Clearly, mean reverting measurements would work better in highly volatile markets, such as we witness from time to time. One might ask the question: Why don't you incorporate both into your model? A fair question, but one that shows the inquiry is forgetting that hindsight is not an analysis tool that will serve you well. When do you switch from one strategy (trend following) to the other (mean reversion)? Therein lies the problem.

Another question that might be asked is why not use adaptive measures to help identify the two types of markets. Again, another fair question! I think the lag between the two types of markets and the fact that often there is no clear period of delineation is the issue. It is a natural instinct to want to change the strategy in order to respond more quickly from one to the other. Natural instincts are what we are trying to avoid, simply because they are generally wrong, and painfully wrong at the worst times.

The transition from trend following to mean reversion can be difficult to see except with 20/20 hindsight. For example, when you view a chart which clearly has gone from trending to reversion, from that point, if we had used a simple mean reverting measurement, we would have looked like geniuses. However, in reality, periods like that have existed many times in the past in overall trending markets. Then the next problem becomes when to move away from a mean reverting strategy back to a trend following one. Again, hindsight always gives the precise answer, but in reality it is extremely difficult to implement in real time.

The bottom line is that with markets that generally trend most of the time, keeping a set of rules and stop loss levels in place will probably always win over the long-term. Sharpshooting the process is the beginning of the end. Trend following is somewhat similar to a momentum strategy except for two significant differences: one, momentum strategies generally rank past performance for selection, and two, often they do not utilize stop-loss methods, instead moving in and out of top performers. They both rely on the persistence of price behavior.

Trend Analysis

If one is going to be a trend follower, what is the first thing that must be done (rhetorical)? In order to be a trend follower, you must first determine the minimum length trend you want to identify. You cannot follow every little up and down move in the market; you must decide what the minimum trend length is that you want to follow. Once this is done, you can then develop trend-following indicators using parameters that will help identify trends in the market based on the minimum length you have decided on.

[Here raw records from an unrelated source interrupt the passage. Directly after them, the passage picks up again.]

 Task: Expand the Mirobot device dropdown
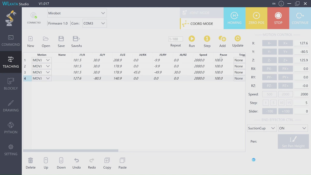tap(77, 13)
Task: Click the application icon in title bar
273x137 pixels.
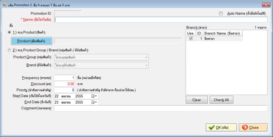Action: 4,5
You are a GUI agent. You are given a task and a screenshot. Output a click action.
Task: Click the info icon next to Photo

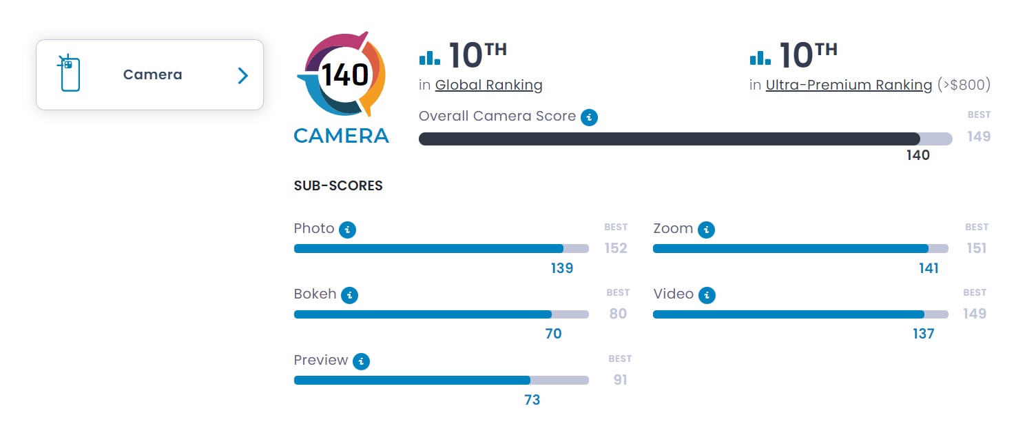pyautogui.click(x=348, y=230)
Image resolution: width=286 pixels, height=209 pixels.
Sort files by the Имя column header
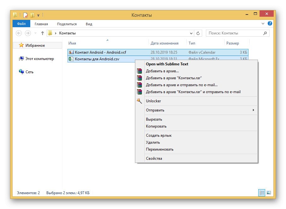[x=72, y=43]
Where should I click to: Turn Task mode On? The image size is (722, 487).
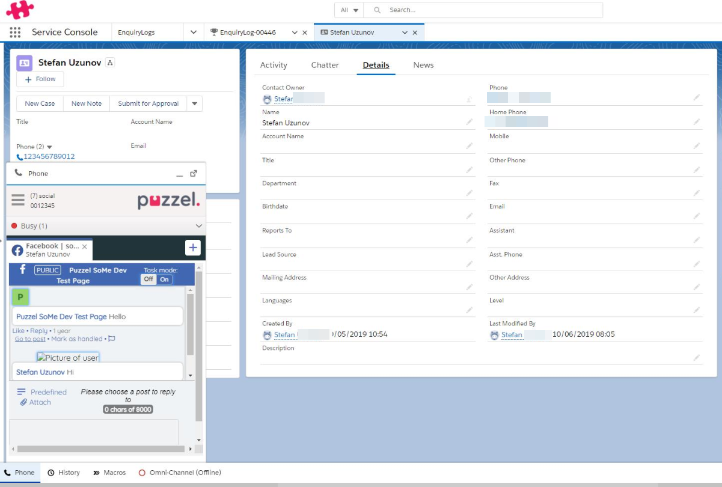164,279
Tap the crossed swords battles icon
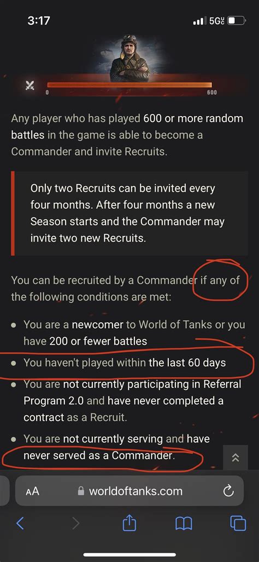Screen dimensions: 259x562 pos(30,85)
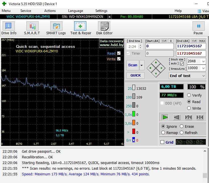Expand the timeout 10000 dropdown
209x183 pixels.
(203, 68)
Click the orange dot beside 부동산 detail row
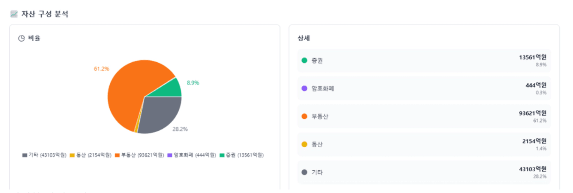 click(x=304, y=117)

Figure 10.3 is an example of various trend-following periods. The top plot is the Nasdaq Composite index. The second plot is a filtered wave showing the trend analysis for a fairly short-term-oriented trend system. This is for traders and those who want to try to capture every small up and down in the market; a process that is not adopted by this author. The third plot is the ideal trend system, where it is obvious that you buy at the long-term bottom and sell at the long-term top. You must realize that this trend analysis can only be done with perfect 20/20 hindsight, and is probably even more difficult than the short-term process shown in the second plot. The bottom plot is a trend analysis process that is at the heart of the concepts discussed in this book. It is a trend-following process that realizes you cannot participate in every small up and down move, but try to capture most of the up moves and avoid most of the down moves.

graph analysis for research

There is a concept developed by the late Arthur Merrill called Filtered Waves. A filtered wave is the measurement of price movements in which only the movement that exceeds a predetermined percentage is counted. The price component used in this concept needs to be decided on as to whether to use just the closing prices for the filtered wave or use a combination of high and low prices. This would mean that, while prices are rising, the high would be used, and while prices are falling, the low price would be used. I personally prefer the high and low prices, as they truly reflect the price movements, whereas the closing prices only would eliminate some of the data.

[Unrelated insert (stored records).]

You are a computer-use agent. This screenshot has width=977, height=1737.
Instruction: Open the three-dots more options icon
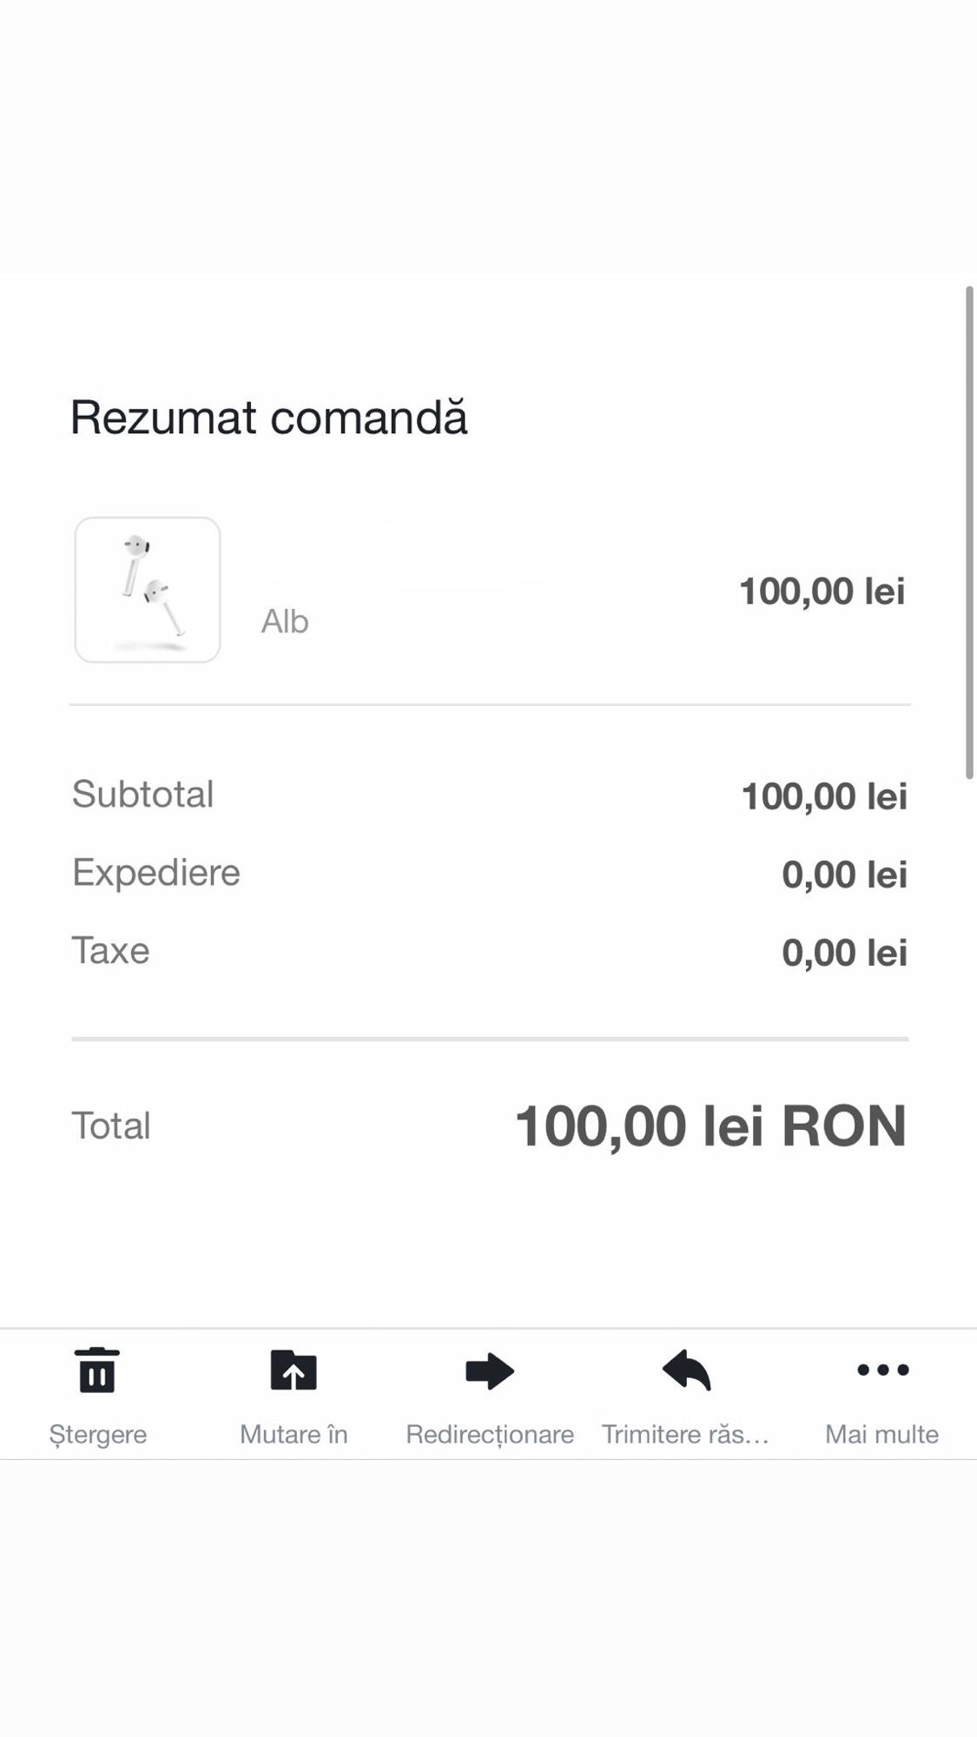coord(882,1370)
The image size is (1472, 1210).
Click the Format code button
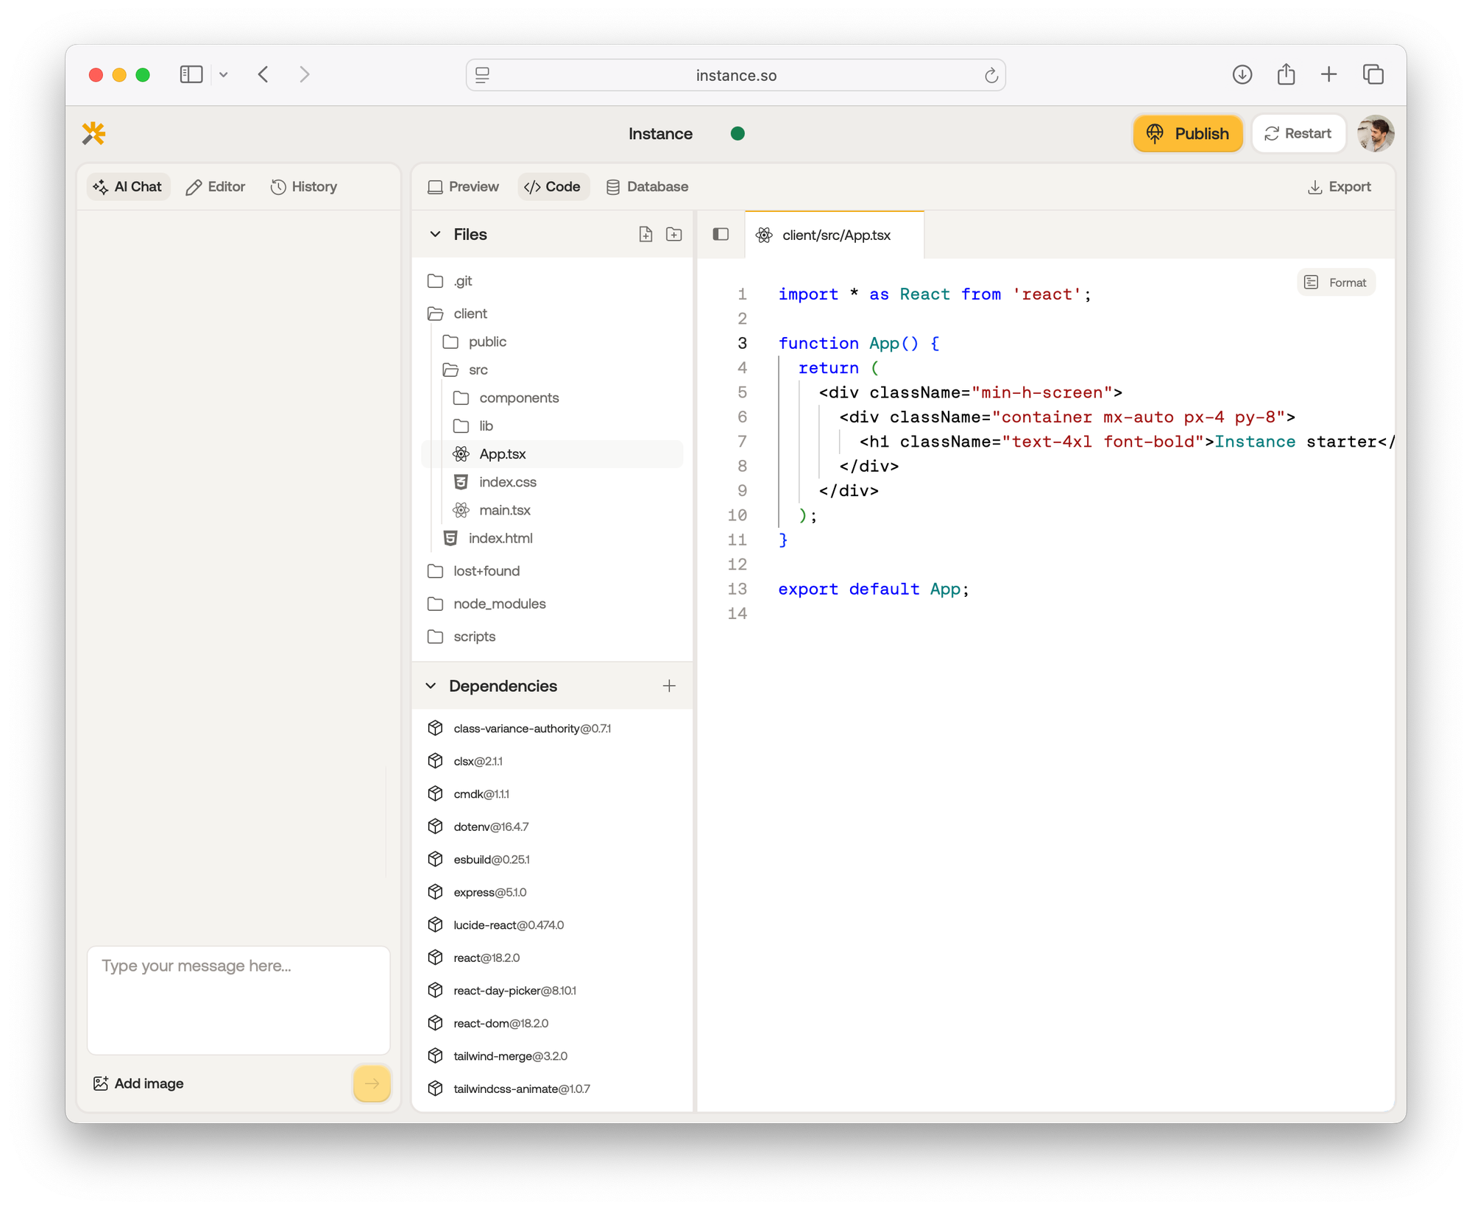pyautogui.click(x=1335, y=283)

For example, in Figure 10.4 , the background plot is the S&P 500 Index with both the close C and the high low H-L filtered waves overlaid on the prices. You can see that the H-L filtered wave techniques picks up more of the data; in fact, it shows a move of 5 percent in the middle of the plot that the Close only version did not show. In this particular example, the zigzag line uses a filter of 5 percent, which means that each time it changes direction, it had previously moved at least 5 percent in the opposite direction. There is one exception to this, and that is the last move of the zigzag line (there is a similar discussion in an earlier chapter). It merely moves to the most recent close regardless of the percentage moved so it must be ignored.

graph analysis for research

The bottom plot in Figure 10.5 shows the filtered wave by breaking down the up moves and down moves and then counting the number of periods that were in each move. There are three horizontal lines on that plot; the middle one is at zero, which is where the filtered wave changes direction. In this example, the top and bottom lines are at +21 and -21 periods, which mean that anytime the filtered wave exceeds those lines above or below, the trend has lasted at least 21 periods. Notice that, in this example, there was a period at the beginning (highlighted) where the market moved up and down in 5% or greater moves with high frequency, but never lasted long enough to exceed the 21 boundaries. Then, in the second half of the chart, there were two good moves that did exceed the 21 boundaries. This is a good example of a chart where there was a trendless market (first half) and a trending market (second half). I used the high-low filtered wave of 5 percent and 21 days for the minimum length because that is what I prefer to use for most trend analysis.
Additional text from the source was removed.